Thursday, July 25, 2024

Top Prosecutor in DA Bragg’s Office Pushes CRT, Says Criminals Are Not ‘Bad Dudes’

'Your charging authority gives you the power to check and counterbalance some police actions... '

(Headline USA) A chief prosecutor in Manhattan District Attorney Alvin Bragg’s office defended criminals as not “bad dudes” and advocated for critical race theory to be integrated in the criminal justice system.

Chief Assistant District Attorney Meg Reiss joined Bragg’s team in January 2022, and has repeatedly said she is trying to “actually change … an understanding that people have about prosecution,” according to Fox News.

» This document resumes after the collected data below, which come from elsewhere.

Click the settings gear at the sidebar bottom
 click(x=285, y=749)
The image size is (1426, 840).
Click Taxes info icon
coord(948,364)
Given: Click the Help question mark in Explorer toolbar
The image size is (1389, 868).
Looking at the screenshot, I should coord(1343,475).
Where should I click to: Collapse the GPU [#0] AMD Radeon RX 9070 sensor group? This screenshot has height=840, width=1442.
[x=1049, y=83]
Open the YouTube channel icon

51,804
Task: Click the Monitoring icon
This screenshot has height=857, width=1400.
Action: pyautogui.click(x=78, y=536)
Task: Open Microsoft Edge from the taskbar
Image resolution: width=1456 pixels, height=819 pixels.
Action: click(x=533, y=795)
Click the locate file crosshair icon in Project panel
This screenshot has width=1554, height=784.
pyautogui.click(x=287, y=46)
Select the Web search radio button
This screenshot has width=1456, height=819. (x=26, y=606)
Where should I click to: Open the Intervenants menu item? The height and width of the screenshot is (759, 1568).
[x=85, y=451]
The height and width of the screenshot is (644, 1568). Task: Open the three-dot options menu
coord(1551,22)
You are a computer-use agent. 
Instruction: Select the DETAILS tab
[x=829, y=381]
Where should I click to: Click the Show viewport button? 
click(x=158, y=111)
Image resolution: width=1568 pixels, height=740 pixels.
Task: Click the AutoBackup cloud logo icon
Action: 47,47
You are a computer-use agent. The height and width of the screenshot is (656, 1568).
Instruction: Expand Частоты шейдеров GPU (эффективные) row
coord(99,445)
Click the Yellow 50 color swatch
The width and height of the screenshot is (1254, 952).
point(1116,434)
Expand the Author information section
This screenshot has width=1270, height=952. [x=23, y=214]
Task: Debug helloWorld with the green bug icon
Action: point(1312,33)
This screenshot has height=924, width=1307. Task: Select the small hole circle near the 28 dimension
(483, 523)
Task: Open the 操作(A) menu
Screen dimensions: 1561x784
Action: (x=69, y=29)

“So one of the first things [to] do is change the language: ‘the bad dude.’ What does that mean? What are the circumstances of that person coming into the criminal justice system in the first place? And what is the background to that person?” she said in 2017.

Reiss also said prosecutors should consider alternatives for criminals other than incarceration.

“And is there a solution, alternative solution for that person other than being incarcerated? So, I mean, that’s one of the fundamental places we have to start is what does that mean, ‘bad dude?’” she said.

Reiss also created the Institute for Innovation on Prosecution in 2016 at John Jay College, which pushes critical race theory. For example, in one of the institute’s reports, signed with Reiss’ name, researchers claim prosecutors ought to focus on “acknowledging our nation’s shameful history of slavery and racism which continues to cloud the criminal justice system.”

To combat this racial inequity, prosecutors should intentionally slash recommended sentences.

“Your charging authority gives you the power to check and counterbalance some police actions,” the report states. “Recognize the systems that are upstream from your office that may perpetuate racial disparities in the justice system, and take steps in your own office to resist those trends.”

The only group of people Reiss seems willing to actually prosecute are police officers accused of misconduct. In one interview, Reiss lamented the “1,000 lives… lost at the hands of U.S. law enforcement every year” and criticized “the public, the media and, often, jury pools [who] are inclined to offer the benefit of the doubt to law enforcement while criminalizing those killed.”

“One conclusion seems inescapable,” she said. “The path towards accountability… must… confront the injustices that arise from systematic racism, both past and present.”